Chimère d'Arezzo / bronze étrusque
J’ai revu deux fois le soleil après un froid hiver,
Deux fois, dans les Poissons, il a fini sa route.
De tout ce temps, pourquoi ta main n’a-t-elle pas pris soin
De m’écrire ne serait-ce que quelques vers ?
Pourquoi ton amitié s’est-elle relâchée quand d’autres
M’écrivaient, sans que je fusse intime avec eux ?
Pourquoi, chaque fois que je décachetais une lettre,
Avais-je l’espoir d’y trouver ta signature ?

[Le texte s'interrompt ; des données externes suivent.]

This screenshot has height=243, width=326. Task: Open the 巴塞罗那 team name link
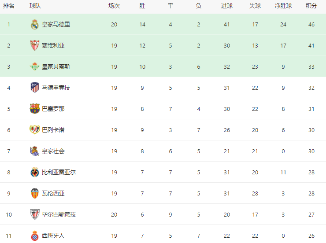[x=53, y=109]
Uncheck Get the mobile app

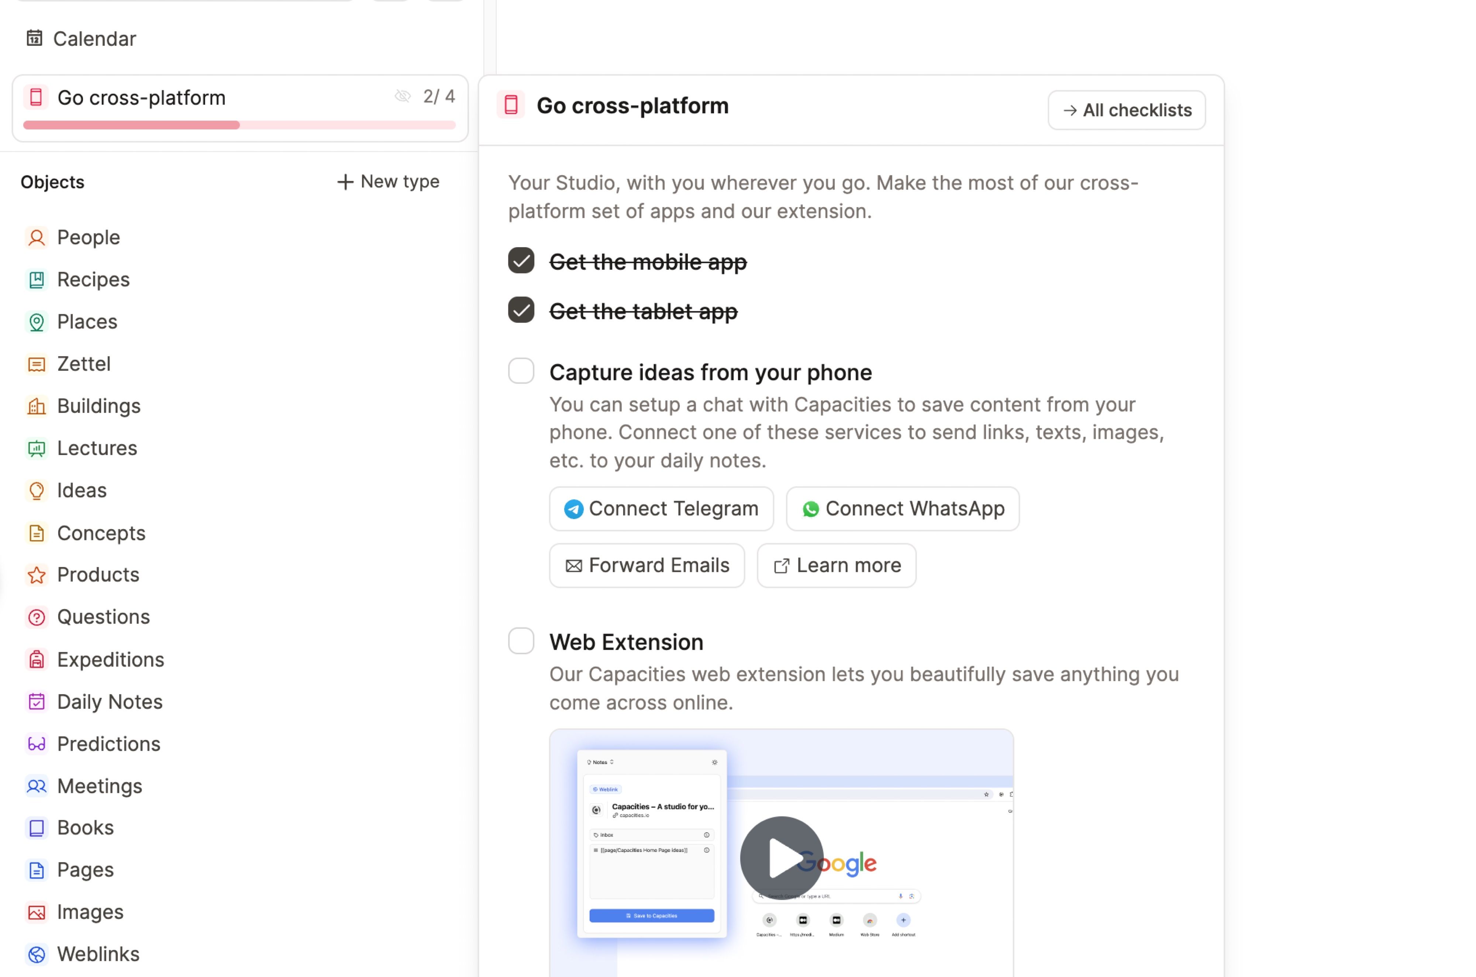point(521,261)
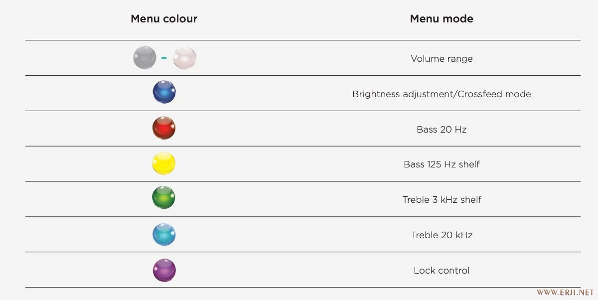Click the Bass 20 Hz label
This screenshot has height=300, width=598.
[x=442, y=130]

Fassent les dieux que souvent tu m’aies écrit sans qu’aucun
De tes nombreux courriers ne me soit parvenu. 10
Il en est ainsi, j’en suis sûr, et j’aurais moins de mal
A croire à la Gorgone aux cheveux de serpents,
Aux chiens placés à l’aine de Scylla, à la Chimère
Mi-dragon, mi-lionne et ceinturée de flammes,
Aux chevaux dont le poitrail rejoint le poitrail d’un homme,
Et à l’homme aux trois corps, et au chien aux trois têtes,
A la Sphinge et aux Harpyes et aux Géants anguipèdes,
A Gyas aux cent bras, à l’homme mi-taureau,
Oui, j’aurais moins de mal, très cher, à croire à tout cela
Qu’à ta métamorphose en ami négligent. 20
Nous sommes séparés par bien des monts et des chemins,
Des fleuves et des mers nombreuses et des plaines.
Que sur tant de lettres parties, si peu soient arrivées
Entre mes mains s’explique par mille raisons ;
Triomphe de mille raisons en m’écrivant souvent
Et m’évitant, ami, de toujours t’excuser.